_EXERCISE INSTRUCTIONS_
Print all entries below exactly, without images.

[Stored data]
=-=-=

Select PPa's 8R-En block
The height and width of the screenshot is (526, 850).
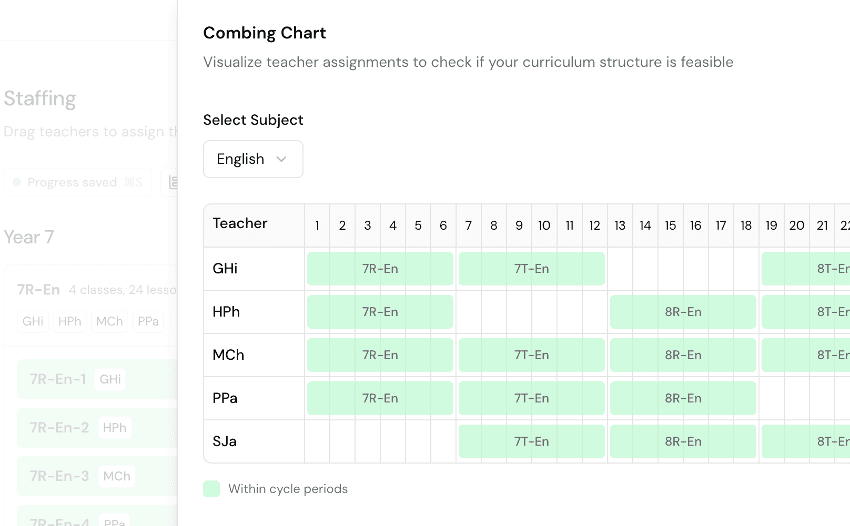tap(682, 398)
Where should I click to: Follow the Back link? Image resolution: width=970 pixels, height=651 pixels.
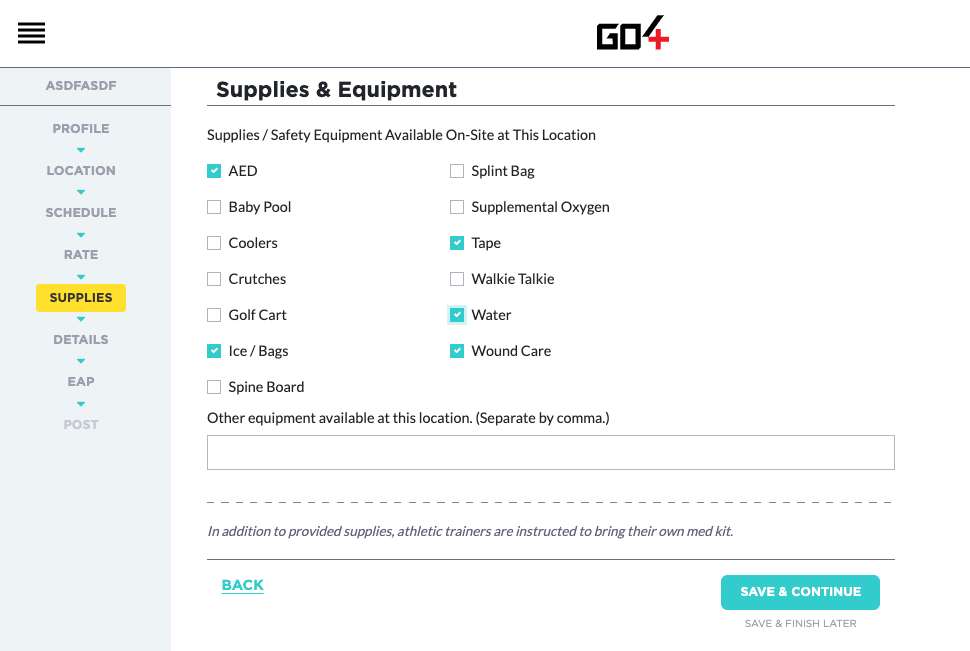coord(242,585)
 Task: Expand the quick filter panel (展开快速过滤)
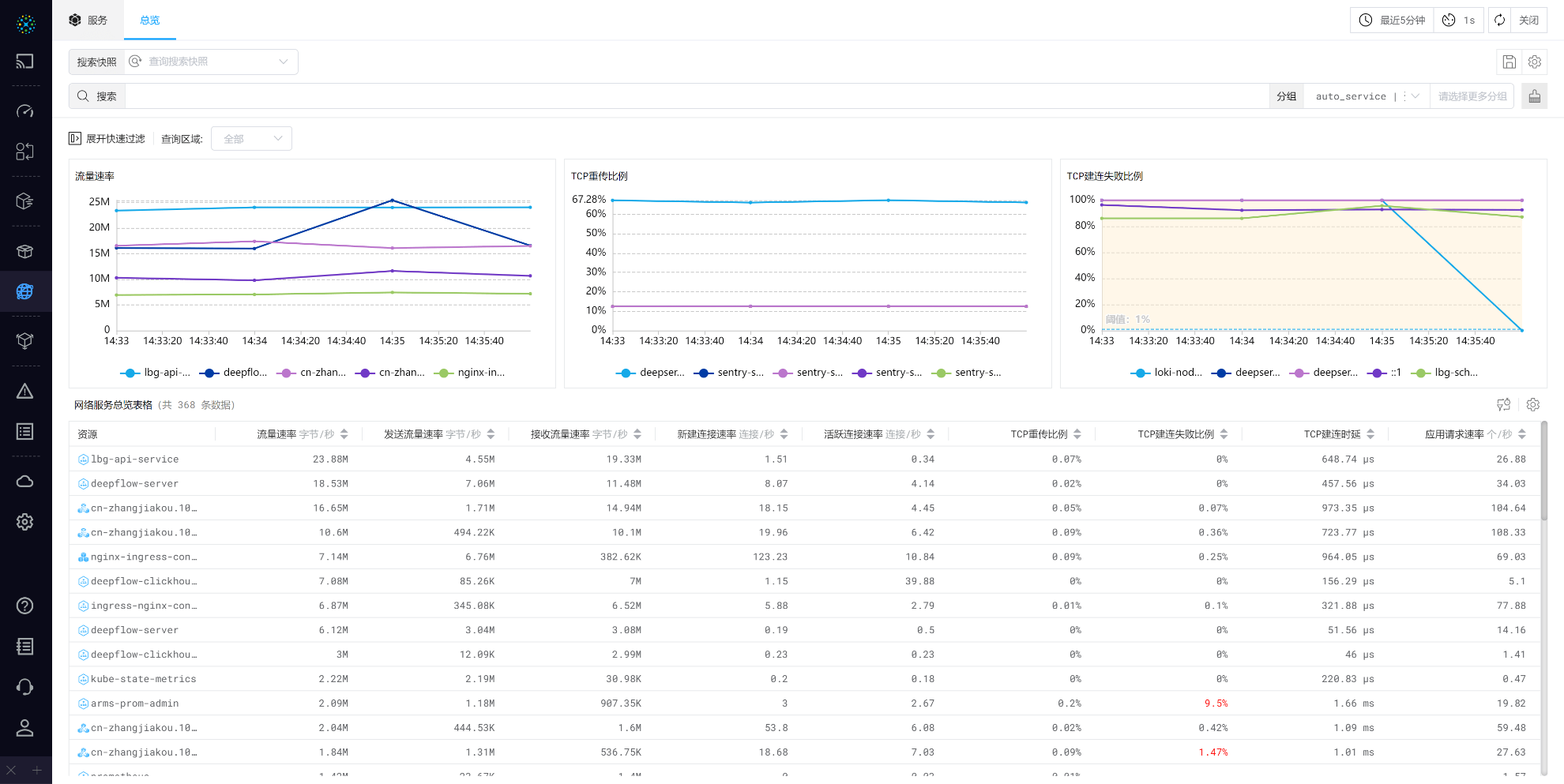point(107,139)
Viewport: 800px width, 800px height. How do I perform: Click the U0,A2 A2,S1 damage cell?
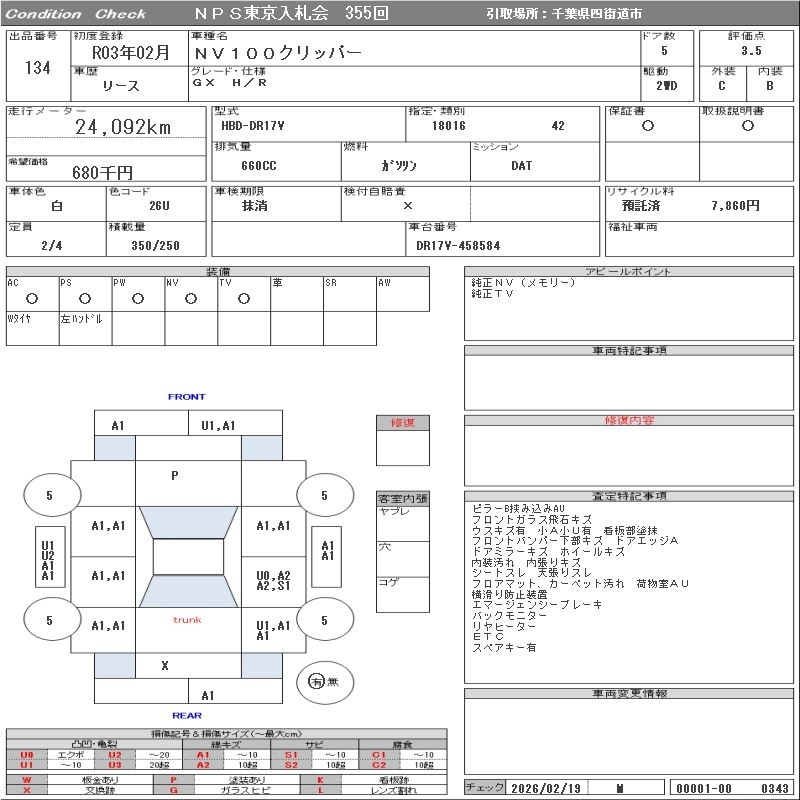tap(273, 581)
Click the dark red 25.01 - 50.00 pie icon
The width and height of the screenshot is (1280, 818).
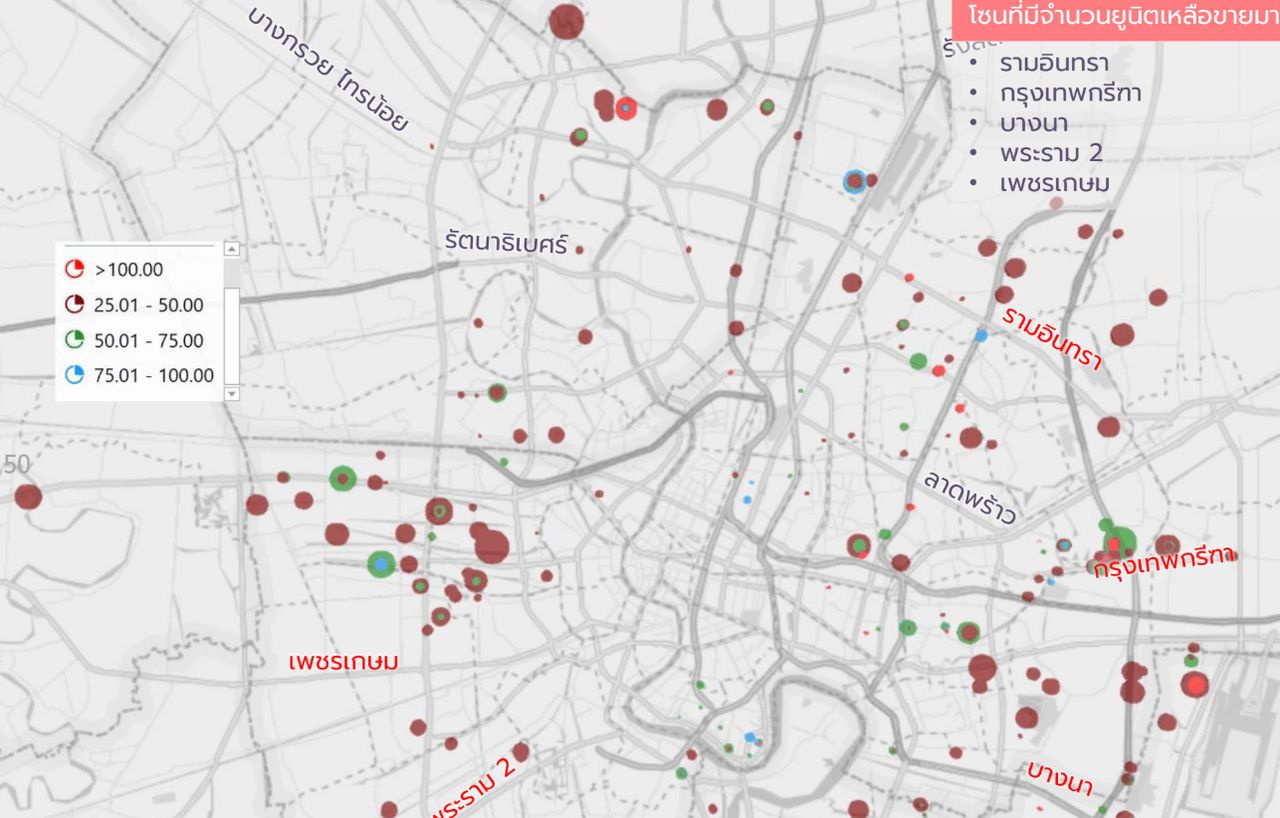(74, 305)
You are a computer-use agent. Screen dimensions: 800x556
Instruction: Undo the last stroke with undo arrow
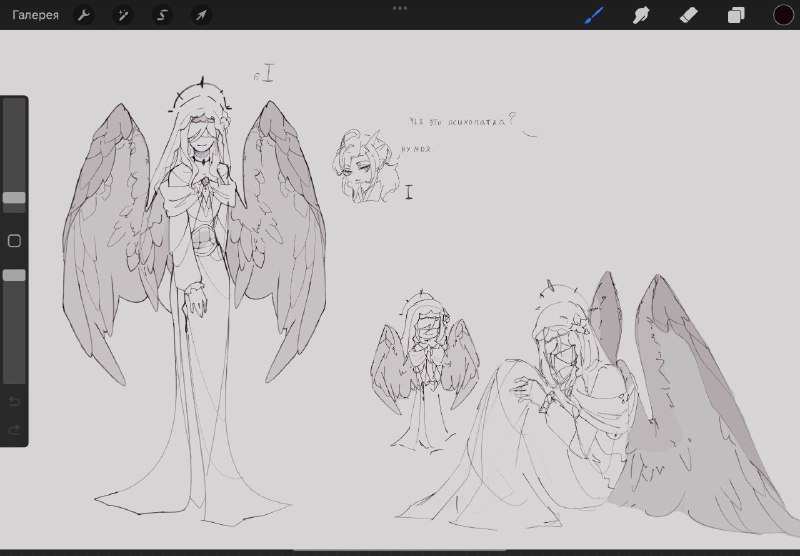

=-=-=

_ANSWER TO THIS PROBLEM_
Select PPa's 8R-En block
The height and width of the screenshot is (526, 850).
tap(682, 398)
Where should I click to: Follow the Back link? Image resolution: width=970 pixels, height=651 pixels.
coord(242,585)
 Task: Expand the quick filter panel (展开快速过滤)
point(107,139)
Viewport: 800px width, 800px height. How do I perform: Click the U0,A2 A2,S1 damage cell?
tap(273, 581)
Click the dark red 25.01 - 50.00 pie icon
The width and height of the screenshot is (1280, 818).
(74, 305)
You are a computer-use agent. Screen dimensions: 800x556
Instruction: Undo the last stroke with undo arrow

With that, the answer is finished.